Transcribe only what runs from the line containing "Given: Click the green status dot for Mixvoip" through the final line below, exactly, and leave every picture out.

* * *

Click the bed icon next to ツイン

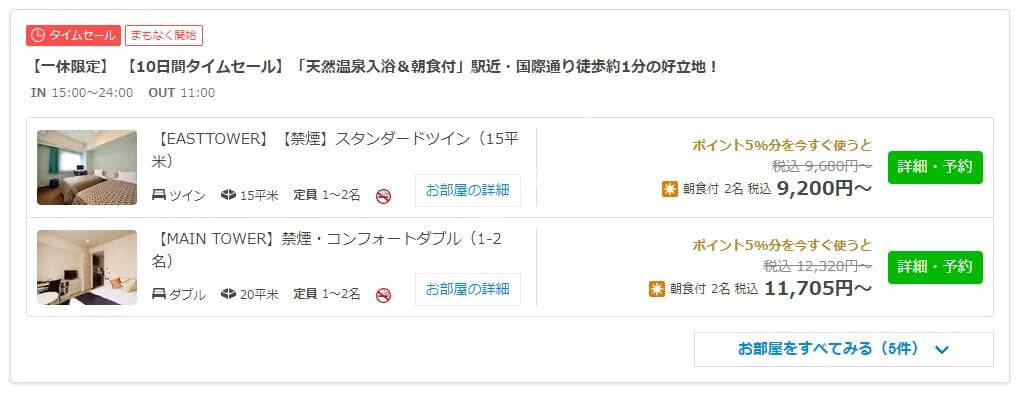click(x=159, y=195)
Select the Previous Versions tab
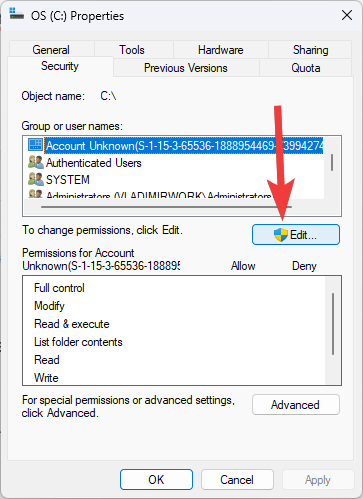363x499 pixels. coord(186,68)
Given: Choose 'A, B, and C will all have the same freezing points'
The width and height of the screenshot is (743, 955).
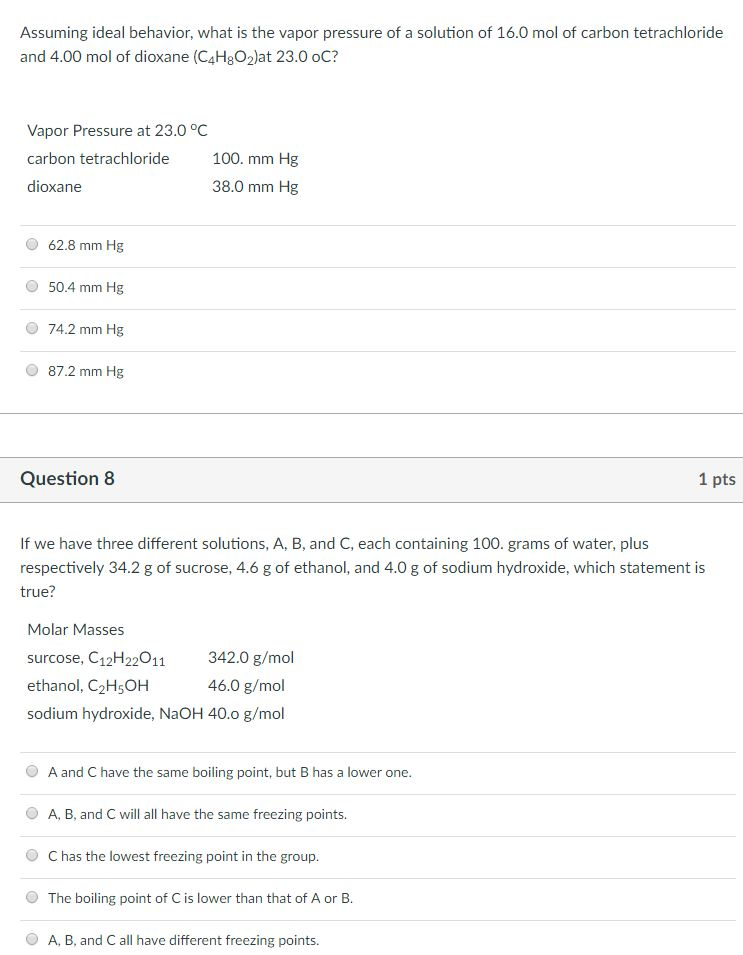Looking at the screenshot, I should [31, 814].
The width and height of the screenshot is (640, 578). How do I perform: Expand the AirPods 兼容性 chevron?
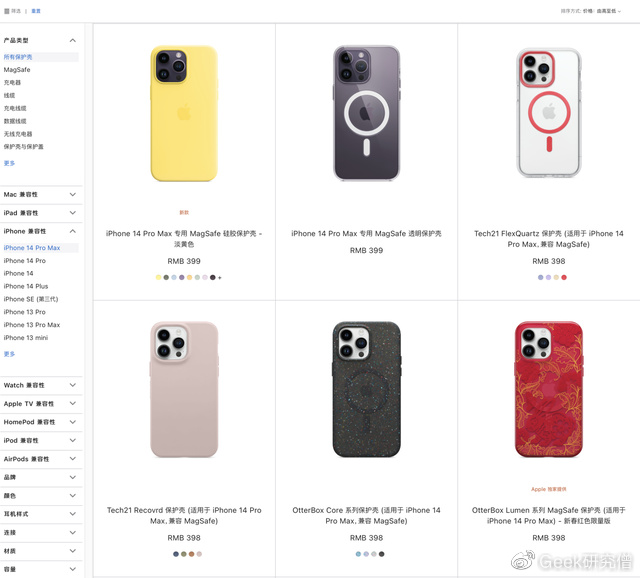click(73, 459)
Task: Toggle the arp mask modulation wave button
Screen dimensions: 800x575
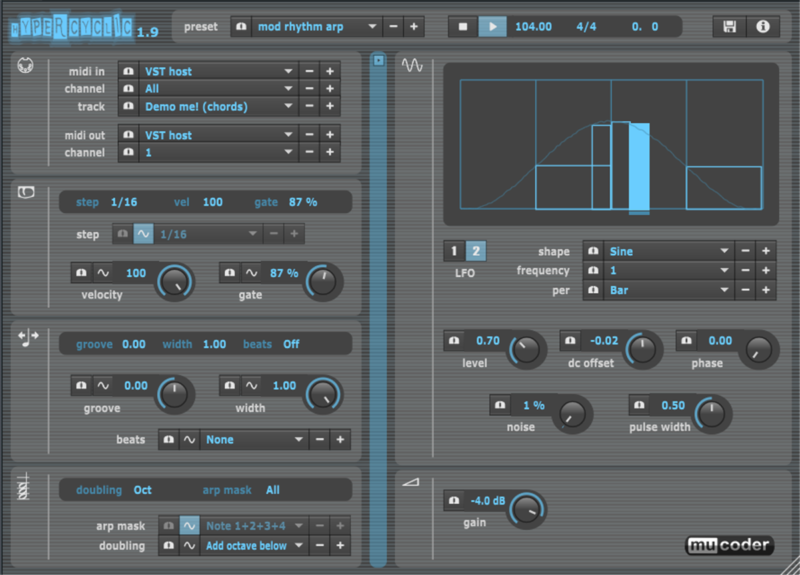Action: pyautogui.click(x=187, y=526)
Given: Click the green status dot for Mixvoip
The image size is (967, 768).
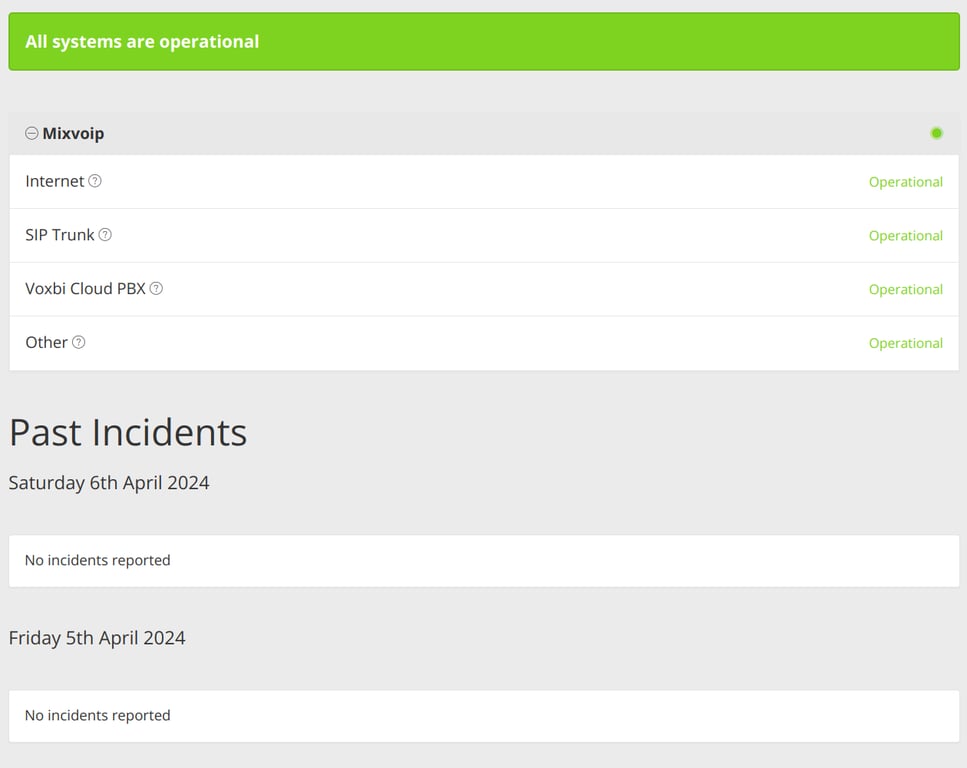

* * *

[The completed task]:
Given: Click the green status dot for Mixvoip
The image size is (967, 768).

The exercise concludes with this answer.